PMG PHOTO - Sen. James Manning Jr. and Rep. Janelle Bynum have been selected to lead the Oregon Legislature's committee to review police use of force.Two Black members will lead the Oregon Legislature's committee to review how police use force in Oregon and make recommendations to the 2021 session.

They are Sen. James Manning Jr. of Eugene and Rep. Janelle Bynum of Clackamas, both Democrats.

The membership, announced by legislative leaders on Tuesday, June 30, includes two former police chiefs: Reps. Rick Lewis of Silverton and Ron Noble of McMinnville, both of whom are Republicans.

The others: Sens. Lew Frederick, D-Portland; Bill Hansell, R-Athena; Dallas Heard, R-Roseburg; Floyd Prozanski, D-Eugene; Kathleen Taylor, D-Milwaukie; Kim Thatcher, R-Keizer; Reps. Alissa Keny-Guyer and Akasha Lawrence-Spence, both D-Portland.

Manning, Bynum, Frederick and Lawrence-Spence are four of the nine members of the legislature's People of Color Caucus, which sponsored the package of six police accountability bills that lawmakers passed during a three-day special session last week. It was prompted by ongoing anti-police violence protests that erupted after the death of African American George Floyd.

Among the 14 members of the special session committee were Sens. Frederick, Heard, Prozanski and Thatcher, and Reps. Bynum and Lewis. Prozanski and Bynum lead the judiciary committees on their chambers.

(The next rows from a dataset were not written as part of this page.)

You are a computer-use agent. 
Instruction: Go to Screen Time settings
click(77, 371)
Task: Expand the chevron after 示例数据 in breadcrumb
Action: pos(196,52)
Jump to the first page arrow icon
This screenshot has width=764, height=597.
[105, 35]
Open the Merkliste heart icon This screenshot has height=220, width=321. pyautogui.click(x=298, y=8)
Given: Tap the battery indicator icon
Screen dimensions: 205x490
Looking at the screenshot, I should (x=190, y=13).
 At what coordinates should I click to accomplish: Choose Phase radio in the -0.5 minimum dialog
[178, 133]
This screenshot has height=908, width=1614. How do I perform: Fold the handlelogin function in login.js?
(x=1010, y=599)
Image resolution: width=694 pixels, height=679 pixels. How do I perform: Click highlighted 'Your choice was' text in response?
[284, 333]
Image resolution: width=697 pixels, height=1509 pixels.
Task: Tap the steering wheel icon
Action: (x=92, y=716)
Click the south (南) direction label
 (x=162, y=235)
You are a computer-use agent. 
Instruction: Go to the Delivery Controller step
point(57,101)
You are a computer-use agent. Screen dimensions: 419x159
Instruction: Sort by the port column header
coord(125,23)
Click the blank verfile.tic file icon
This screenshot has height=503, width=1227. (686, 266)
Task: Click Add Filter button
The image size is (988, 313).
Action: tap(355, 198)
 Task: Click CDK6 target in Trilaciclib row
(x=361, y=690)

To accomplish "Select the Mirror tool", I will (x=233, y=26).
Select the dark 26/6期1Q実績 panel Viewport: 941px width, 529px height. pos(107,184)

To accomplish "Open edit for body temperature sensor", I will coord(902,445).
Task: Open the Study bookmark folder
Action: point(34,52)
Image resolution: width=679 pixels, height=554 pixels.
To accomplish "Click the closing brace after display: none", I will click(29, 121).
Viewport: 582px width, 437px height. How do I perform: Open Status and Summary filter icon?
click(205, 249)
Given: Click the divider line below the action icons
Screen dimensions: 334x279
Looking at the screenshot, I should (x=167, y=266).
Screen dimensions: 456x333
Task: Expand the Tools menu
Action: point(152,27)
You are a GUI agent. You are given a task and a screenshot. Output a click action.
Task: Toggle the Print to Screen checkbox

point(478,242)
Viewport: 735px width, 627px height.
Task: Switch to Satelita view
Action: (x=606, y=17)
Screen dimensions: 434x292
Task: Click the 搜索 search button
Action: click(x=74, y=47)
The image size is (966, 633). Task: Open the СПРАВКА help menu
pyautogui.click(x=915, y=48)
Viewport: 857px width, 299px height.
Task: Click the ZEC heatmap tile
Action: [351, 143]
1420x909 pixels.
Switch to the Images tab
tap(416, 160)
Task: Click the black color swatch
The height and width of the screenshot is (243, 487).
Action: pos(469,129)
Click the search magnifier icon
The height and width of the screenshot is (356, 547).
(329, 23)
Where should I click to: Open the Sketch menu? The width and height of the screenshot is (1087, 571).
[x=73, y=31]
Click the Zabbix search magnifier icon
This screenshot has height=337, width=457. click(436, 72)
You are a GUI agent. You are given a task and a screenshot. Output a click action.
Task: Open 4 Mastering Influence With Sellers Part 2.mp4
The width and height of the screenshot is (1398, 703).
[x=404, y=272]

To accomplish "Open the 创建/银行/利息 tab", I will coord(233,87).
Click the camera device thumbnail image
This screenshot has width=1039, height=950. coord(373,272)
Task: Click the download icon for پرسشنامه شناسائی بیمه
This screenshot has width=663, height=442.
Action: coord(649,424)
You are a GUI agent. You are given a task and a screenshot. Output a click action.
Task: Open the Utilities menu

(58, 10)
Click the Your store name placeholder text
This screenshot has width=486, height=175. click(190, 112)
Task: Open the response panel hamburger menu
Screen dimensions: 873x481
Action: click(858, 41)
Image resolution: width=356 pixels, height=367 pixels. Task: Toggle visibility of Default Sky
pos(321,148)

The original House Bill 4201 would have put the Oregon Department of Justice, instead of district attorneys in Oregon's 36 counties, in charge of investigations into police use of force when it results in death or serious injury. But the amended version set up a special legislative committee to look at these points, as outlined below from the law:

  • Examine policies that improve transparency in investigations into and complaints regarding the use of force by police officers, and increase transparency in police protocols and processes to build public trust in policing;
  • Examine policies that reduce the prevalence of serious physical injury or death caused by the use of force by police officers by analyzing the use of force, the authorization of the use of force under state law and the disparate impact of the use of force on communities of color;
  • Determine the most appropriate policy for an independent review of the use of deadly force by police officers, including an analysis of procedures and policies used in other states; and
  • Examine any other policies that increase transparency in policing and reform the use of force by police officers.
  • The bill was amended after police unions said they had issues with the original version. The Department of Justice's legislative director said the agency did not have the budget, staffing or jurisdiction to take on such investigations — although Aaron Knott, on behalf of Attorney General Ellen Rosenblum, said the agency was willing to discuss a broader role.

    Oregon's law governing police use of force dates back to 1971. Following an effort by then-Attorney General Hardy Myers, the 2007 Legislature required county-by-county plans for police use of force.

    House Speaker Tina Kotek, D-Portland, said this: "The police accountability and transparency bills passed last week are a long-overdue beginning. We anticipate and look forward to more public conversation and additional concepts to consider in order to break down the institutional policies that have injured communities of color."